Rattleback
The rattleback (also called a Celtic stone or celt) is a semi-ellipsoidal top with a curious chiral asymmetry: it spins freely in one direction but quickly destabilizes and reverses when spun the other way. A pitching instability feeds angular momentum from spin into rocking, then back into spin — but in the opposite direction. No external asymmetry is needed; the geometry alone breaks time-reversal symmetry in the spin.
𝓜̇ = I⁻¹(τ − ω × Iω) Euler rigid-body equations with geometric coupling
Click canvas to give a random perturbation. Spin CW to see the instability; CCW to see stable spin.
How the Rattleback Works
A rattleback is a solid of revolution that is not symmetric about its vertical axis of spin. The principal axes of inertia are skewed relative to the geometric axes of the shell. This small angular offset — the chirality angle α — is enough to couple the three modes of oscillation: spin (ωz), pitch (ωx), and roll (ωy).
When you spin the rattleback in its unstable direction, small perturbations excite pitching oscillations. The pitch mode is coupled back to the spin mode with the opposite sign — energy is extracted from the spin and pumped into pitch, then eventually returned as spin in the opposite direction. The mechanism is entirely Newtonian; there is no friction paradox or violation of conservation laws.

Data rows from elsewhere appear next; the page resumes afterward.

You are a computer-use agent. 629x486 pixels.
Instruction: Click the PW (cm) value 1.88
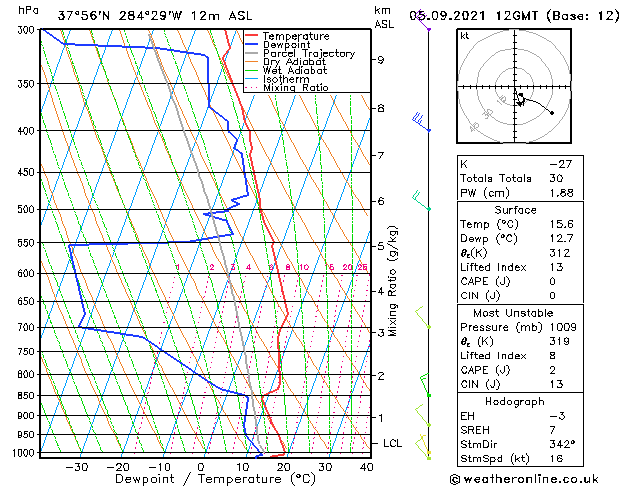tap(562, 193)
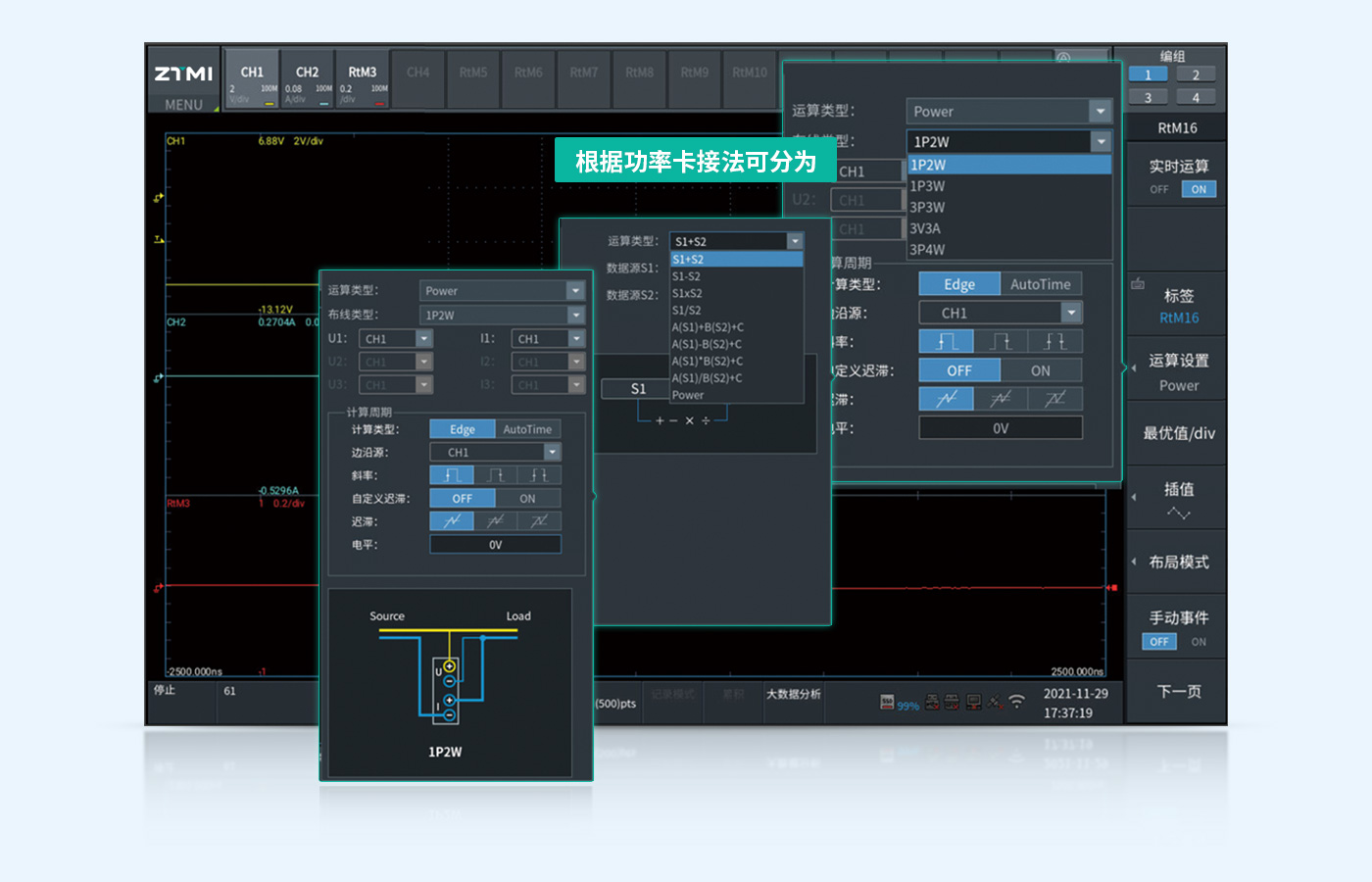Switch 手动事件 toggle to OFF
The image size is (1372, 882).
pos(1158,642)
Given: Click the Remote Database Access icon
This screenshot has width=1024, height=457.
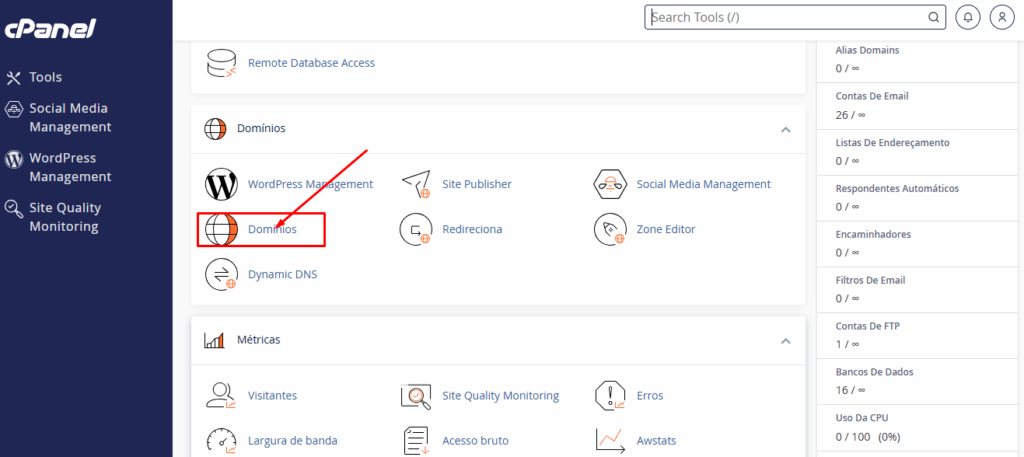Looking at the screenshot, I should pyautogui.click(x=221, y=63).
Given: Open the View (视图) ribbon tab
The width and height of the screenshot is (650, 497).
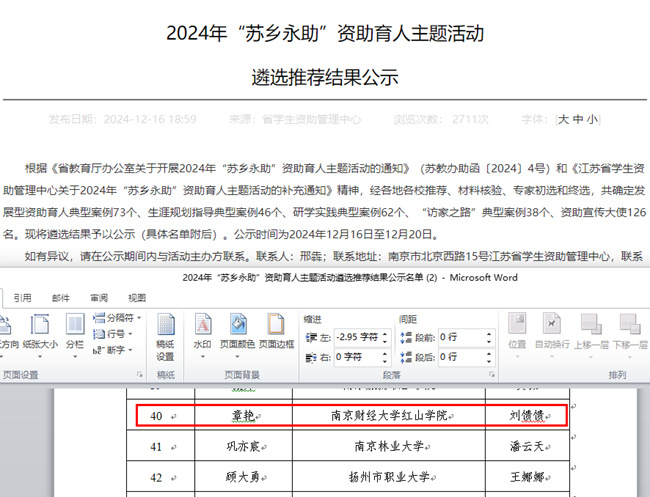Looking at the screenshot, I should tap(137, 297).
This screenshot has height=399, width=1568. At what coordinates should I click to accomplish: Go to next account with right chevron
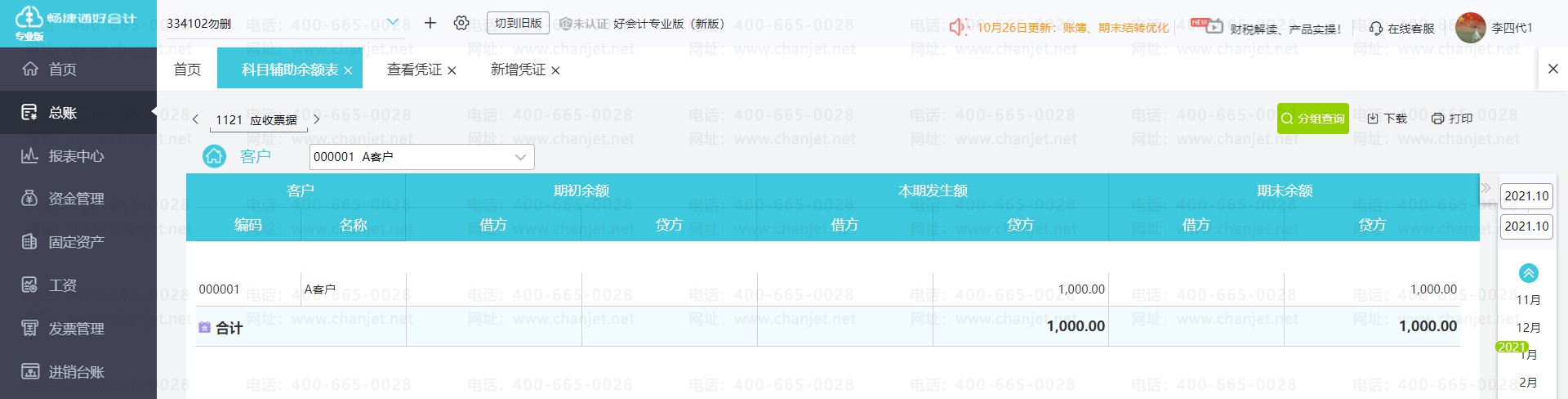tap(317, 119)
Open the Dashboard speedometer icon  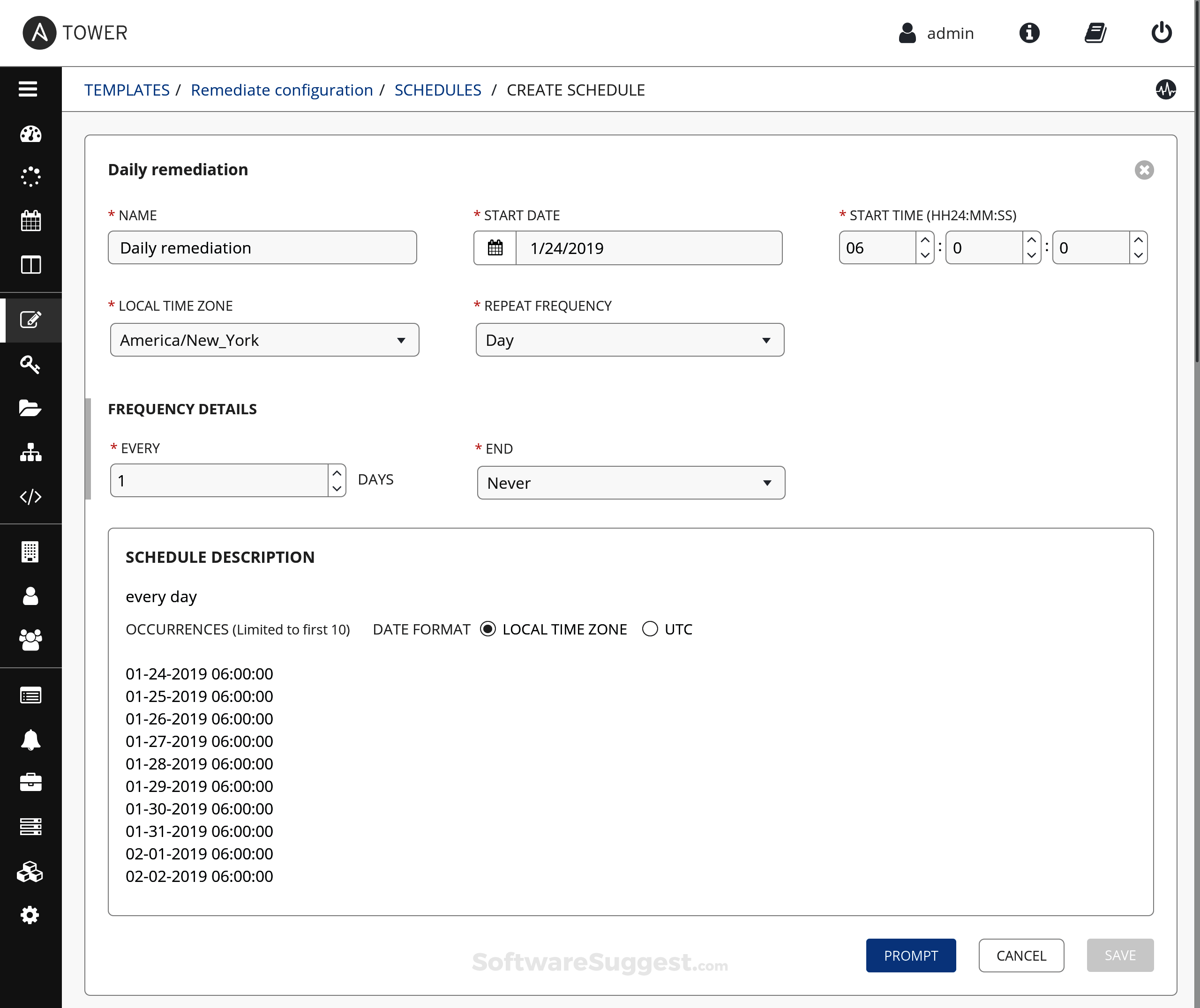(x=30, y=134)
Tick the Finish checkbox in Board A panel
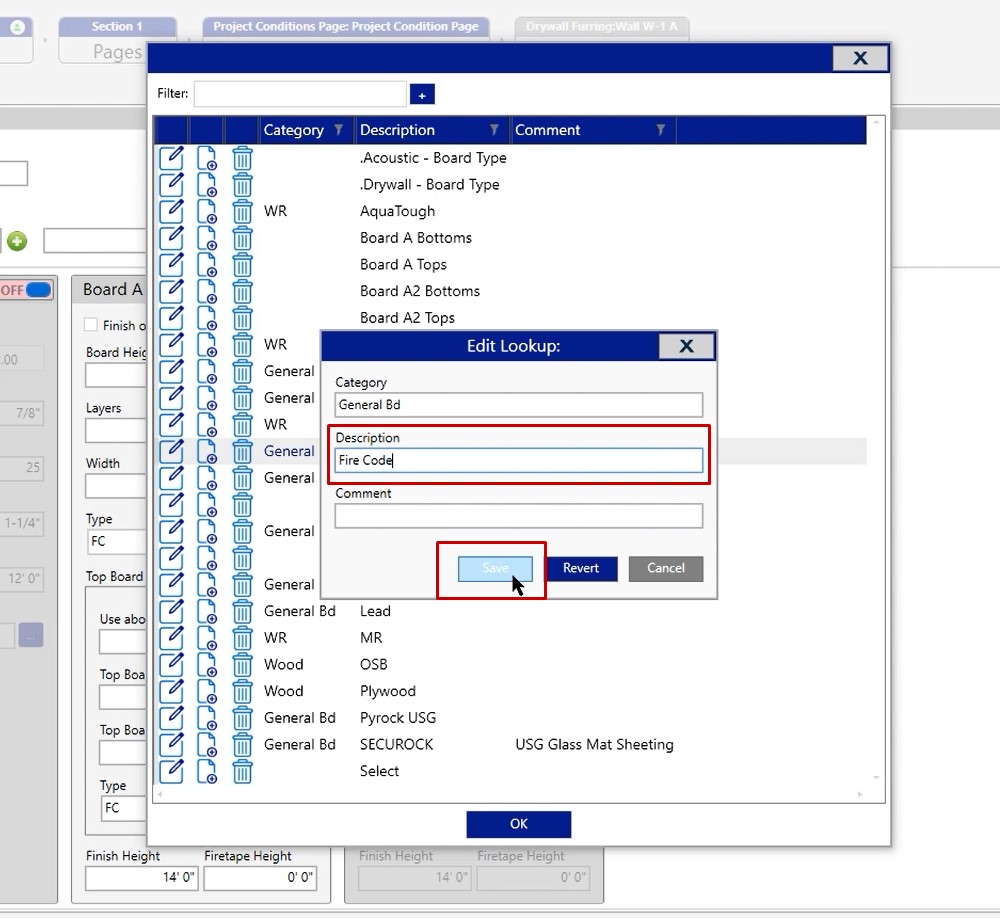The width and height of the screenshot is (1000, 918). [x=91, y=325]
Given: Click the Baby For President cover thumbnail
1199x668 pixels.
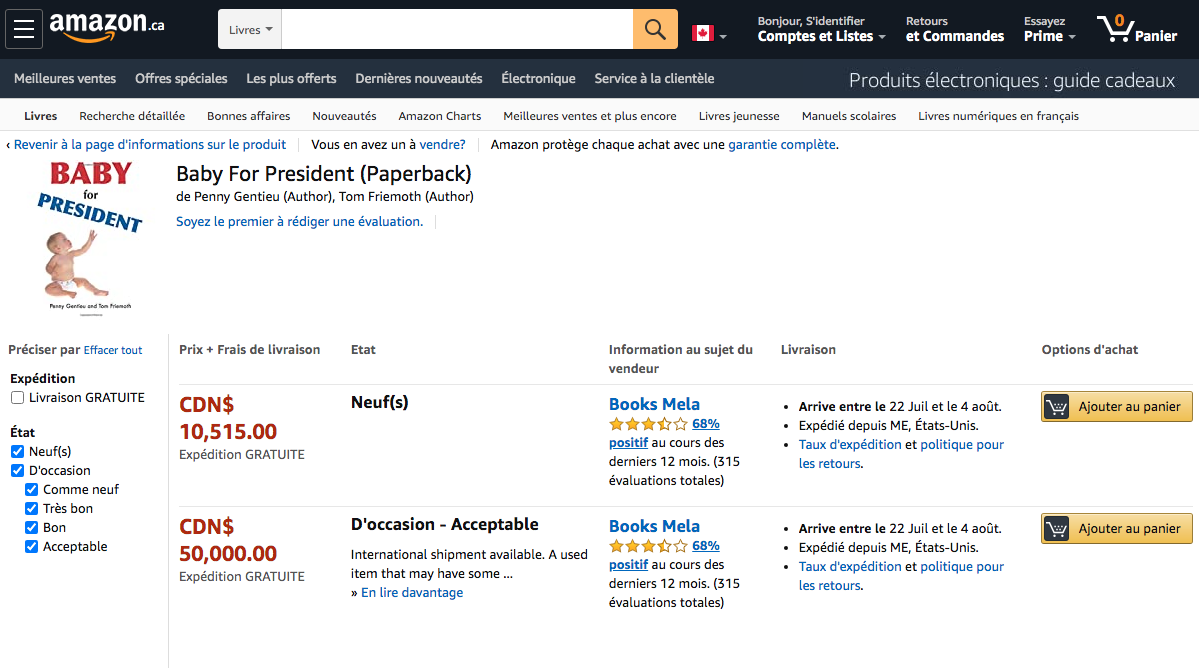Looking at the screenshot, I should [90, 238].
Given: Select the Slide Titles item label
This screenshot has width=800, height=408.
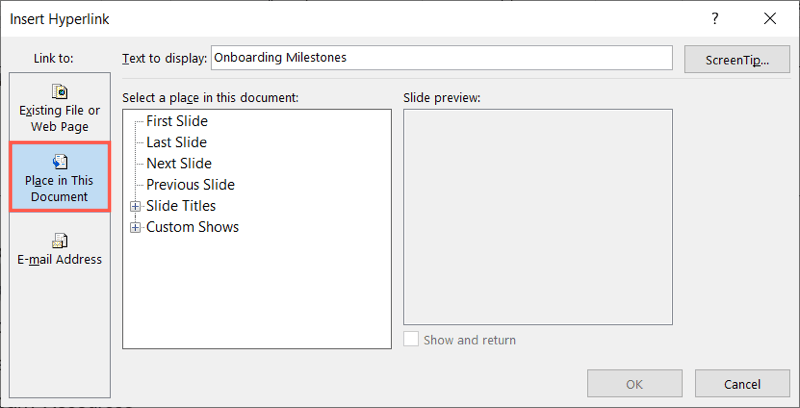Looking at the screenshot, I should (181, 206).
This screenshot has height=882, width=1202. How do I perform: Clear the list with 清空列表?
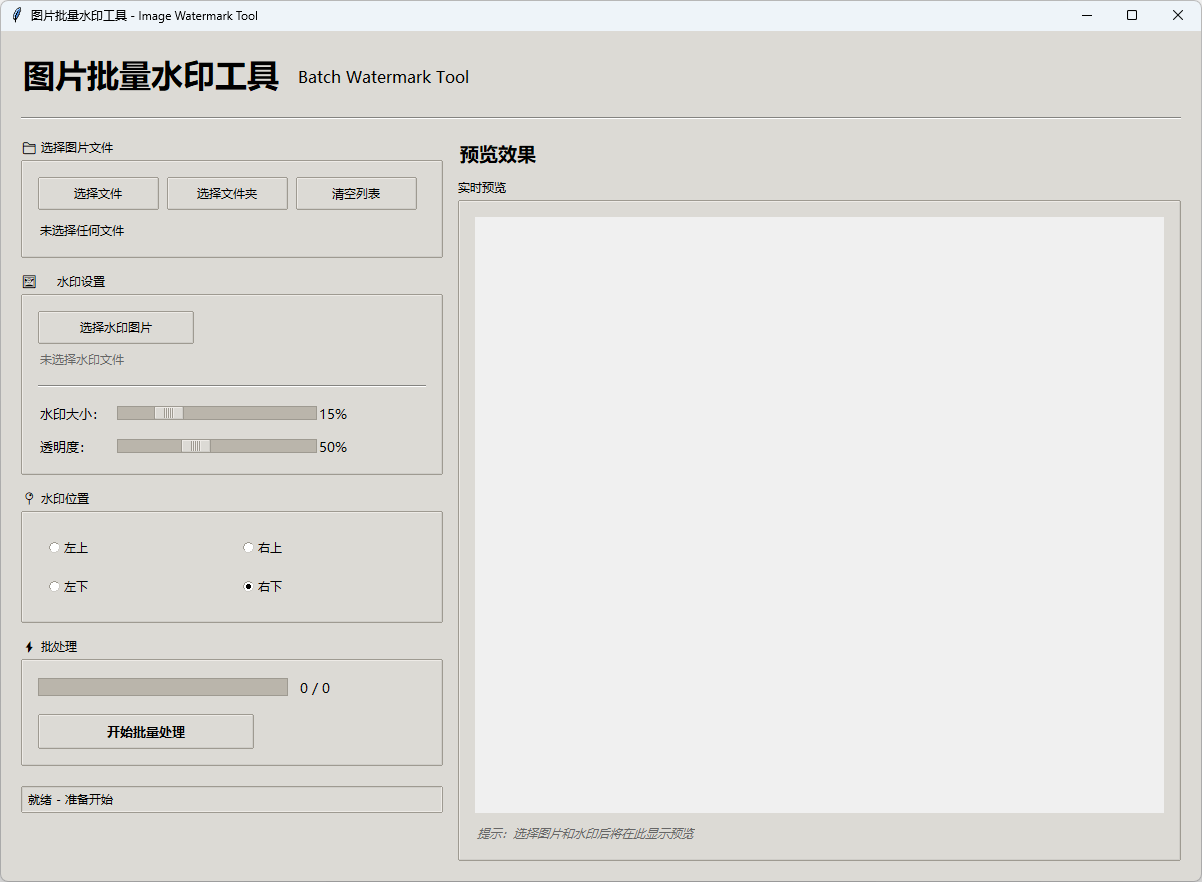[356, 194]
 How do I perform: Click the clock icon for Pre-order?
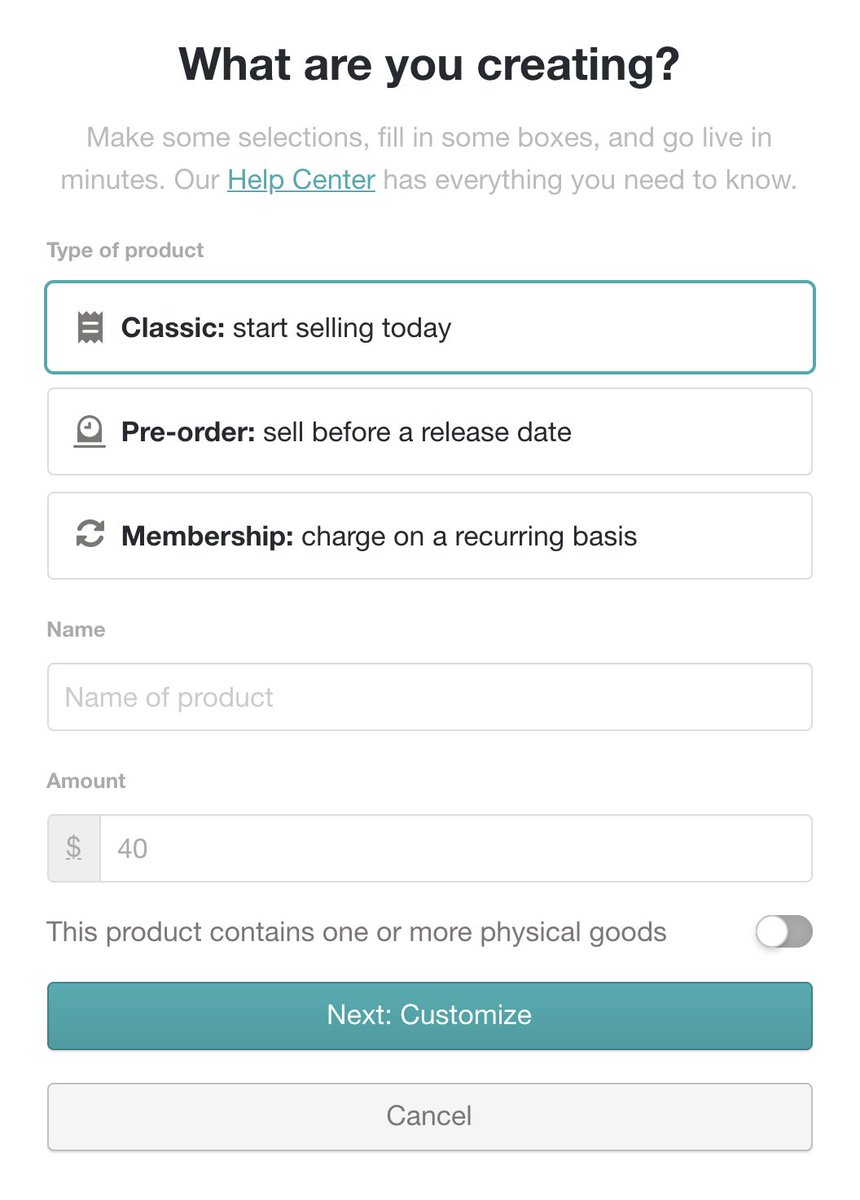[x=90, y=432]
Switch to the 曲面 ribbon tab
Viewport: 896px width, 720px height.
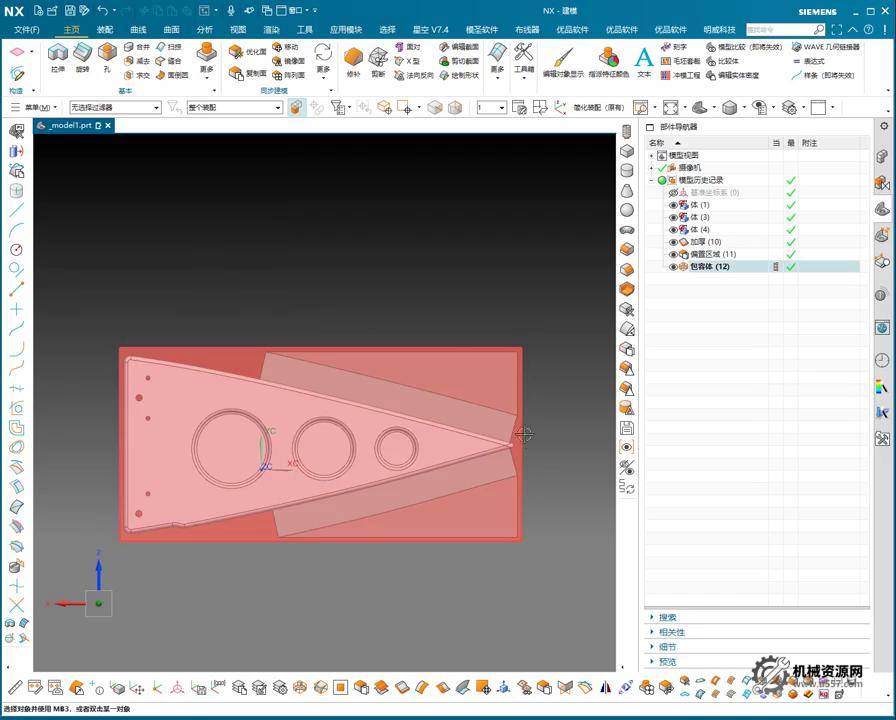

- Stable direction: spin energy is not efficiently coupled to pitch; the stone spins freely until damped.
- Unstable direction: coupling is strong; one full reversal cycle can take under a second at high chirality.
- Multiple reversals: if energy loss is low enough, the stone can reverse 2–3 times before coming to rest.
- Historical note: Celtic stone artifacts found in British museums show this effect; Walker described it in Scientific American (1979).
The Equations
The dynamics follow Euler's equations for rigid-body rotation on a curved surface. Let the rattleback have principal moments I₁, I₂, I₃ with inertia axes rotated by angle α from the geometric axes. The no-slip contact constraint on a flat surface adds reaction forces. The coupling terms proportional to sin(2α) drive the spin reversal — at α = 0 or 90° there is no coupling and no reversal.